Opinion

Bottle boy at the local grocery store

Friday, January 17, 2014

In grocery stores all over our town and around the country, we once had a startup position for young boys, known simply by the job title, "bottle boy." This occupation may have had a simple sounding title, but it was far from lacking in importance.

At the front of every grocery store there was some type of check-in location, where shoppers would carry in a variety of glass bottles. By and large, the majority of these were soda pop bottles, hauled by patrons in heavy-duty cardboard carrying containers. Bottle boys stacked these bottles by company and product for pickup.

The checkers at the store would give you a token receipt for the number of bottles you had returned. It was generally a simple exchange process. When you checked your groceries most shoppers had purchased an equal number of new filled bottles. If you were buying a new amount of soda, or you did not have returns from a previous shopping trip, you were required to pay a bottle deposit on the new purchase.

The same glass deposit and return system was used for milk bottles. For many years, milk was actually delivered to each home in both small towns and cities. Milk vans would have regular routes across town. A customer would leave their empty bottles by the front door the night before, next morning the driver would leave new full bottles.

On South Cedar Street in the building where Gammon Glass is now located, there was a local soda pop company that bottled "Double Cola." It was a great place for me and my friends to watch firsthand the process of using returnable bottles.

The equipment would have the bottles lined up on a conveyer (probably after they had been steam washed), and the bottles would ride along in single file. As they approached the next station they went under a machine that filled them with the exact amount of cola. Then they proceeded to the capping station. The entire process did not appear to take long, and I am sure the new bottles were soon stacked and ready for delivery.

America changed a lot during my lifetime where containers were concerned. Those glass milk bottles were soon replaced by rectangular cartons made of wax covered cardboard. Thus began the first step in the elimination of the deposit/return system in our country.

In the late '60s the movie "The Graduate," offered a word in a line, that was to change everything. In this movie a young Dustin Hoffman (playing the part of Benjamin), is given advice by his future father-in-law, "I have just one word for you son, PLASTICS!"

At the time that simple word did not create much of a stir in our society. In those years the plastic manufacturing industry was thriving, but nowhere near the enormity it represents today.

Plastic milk cartons, pop bottles, water bottles, and every type of liquid container imaginable, has become the norm. It is an industry that seems to have no end in site.

There's the rub for me and probably for many of you.
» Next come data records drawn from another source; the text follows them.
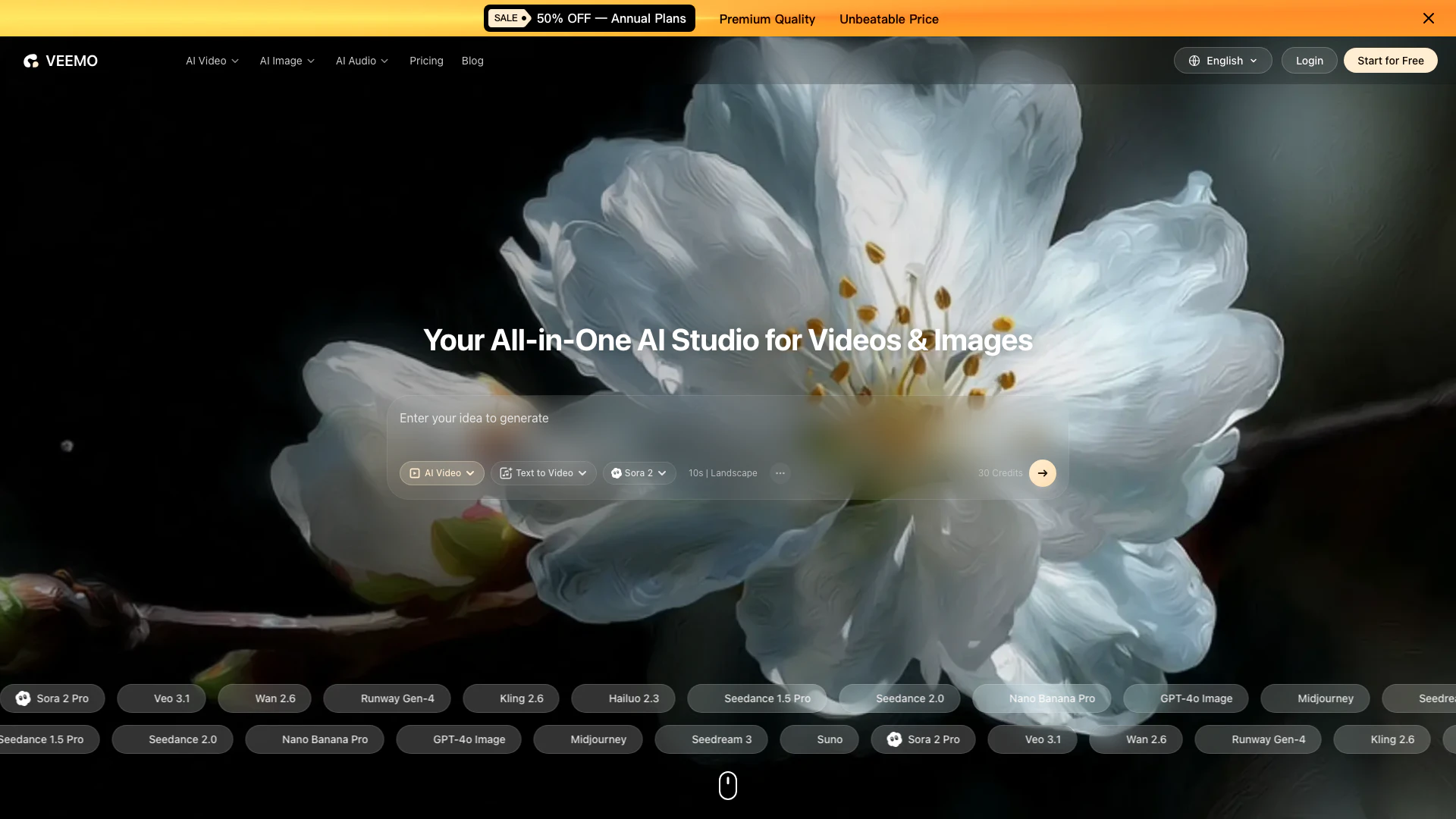Screen dimensions: 1456x819
Task: Go to the Pricing page
Action: click(426, 61)
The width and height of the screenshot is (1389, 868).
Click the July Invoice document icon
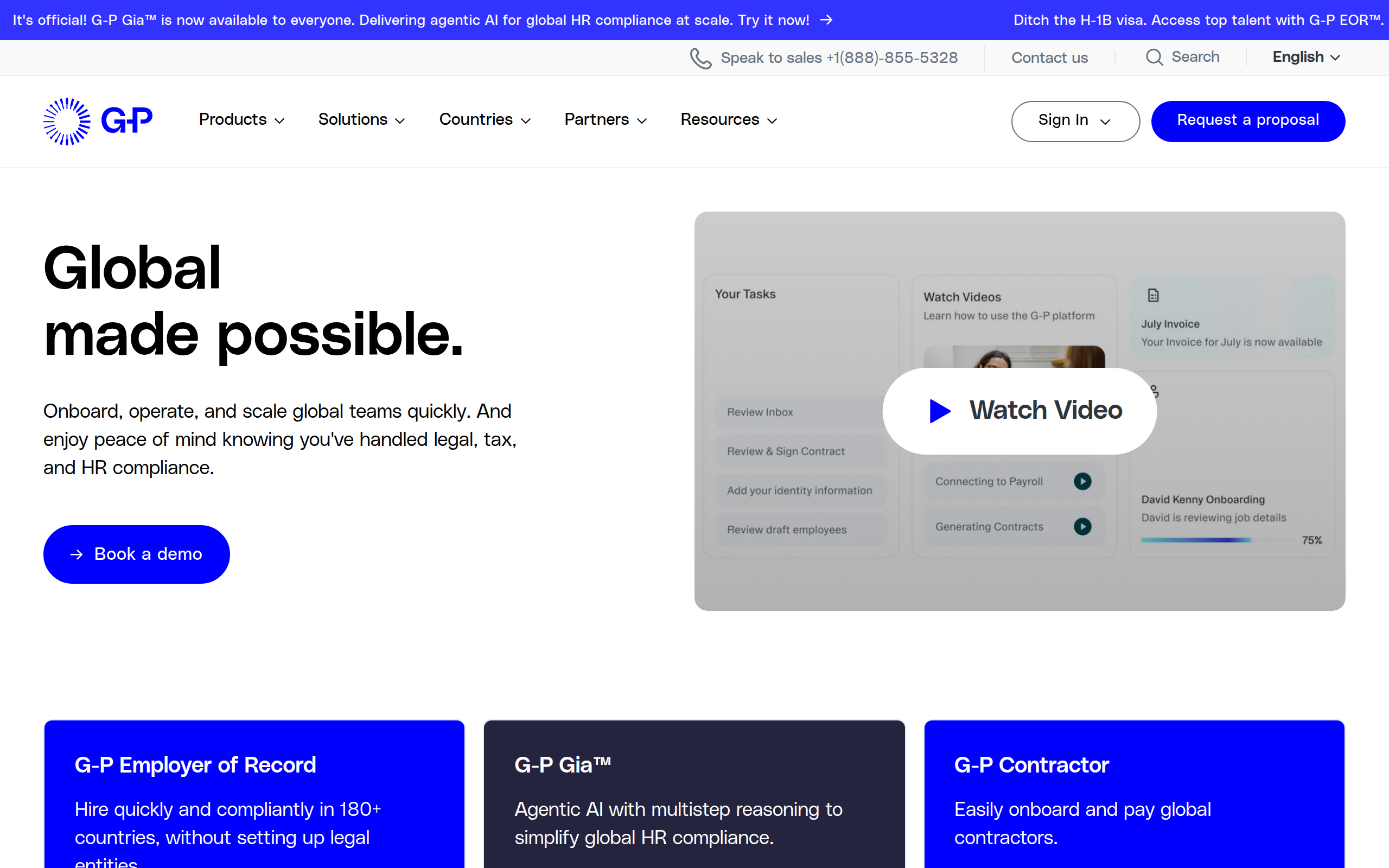click(x=1154, y=295)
As easy and convenient as this material has found uses in our society, it has also come with some equally serious drawbacks.

There are several scientific and ecological issues with plastic. First on the list is the ever-increasing problem of refuse. The average American now makes use of about a half a pound of plastic everyday.
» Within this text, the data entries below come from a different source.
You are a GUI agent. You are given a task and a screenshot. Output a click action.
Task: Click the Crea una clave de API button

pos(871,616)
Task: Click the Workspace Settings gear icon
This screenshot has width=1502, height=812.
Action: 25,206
Because most of the plastic that is produced around the world is not biodegradable (meaning not able to decay naturally into safe base elements and compounds), our world is gradually being overwhelmed with waste plastic.

Nothing has brought this more to light, than the enormous floating trash islands, that can now be found in the Pacific Ocean, as a result of the Japanese tsunami. For many years now there has been a growing collection of mostly plastic in the northern Pacific. What was once the size of Texas, has now grown to twice the size of the continental United States.
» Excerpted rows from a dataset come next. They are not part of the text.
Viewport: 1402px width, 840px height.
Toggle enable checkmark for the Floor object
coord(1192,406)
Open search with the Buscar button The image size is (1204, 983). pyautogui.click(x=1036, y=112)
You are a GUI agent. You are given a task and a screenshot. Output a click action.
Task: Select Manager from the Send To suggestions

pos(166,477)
There is also a substance in plastic that has a shortened scientific name BPA. I won't go into all the issues with these chemicals, but among their most significant, is a definite link to cancer.

As a kid we did not have much trash, and there were few trash trucks. What trash we had, we used to burn once or twice a week. I'm not sure how safe for the environment that was back then, but if you burned plastic today, you would definitely have a problem. Just ask any fireman what the effects of the fumes from burning plastic can be.

I am not a fool about the plastic industry, nor about we the general public. I know that plastics are not going to disappear anytime soon, but does that mean we can't make some changes that would really help make our lives healthier?

A few years ago the world outlawed the use of fluorocarbons in aerosol cans, because these chemicals were found to be destroying the ozone. Would it not be appropriate to mandate that only safe biodegradable plastic be produced?

In the state of Oregon, they have a tax on disposable containers. You get a break if you make use of returnable bottles. I for one would not mind having that opportunity made available.

I will close with my number one gripe about plastic. How many of you have purchased some item recently, then had difficulty getting the plastic covering open?

I've used scissors, knives, and finally a raging tearing process, to try and open some of these packages. More than once, I have ruined the product before I could free it for use.

Unlike Benjamin in the movie, I am not going to buy any plastic stocks. Truth be known, I hope we find a way to force some of these companies into outright bankruptcy!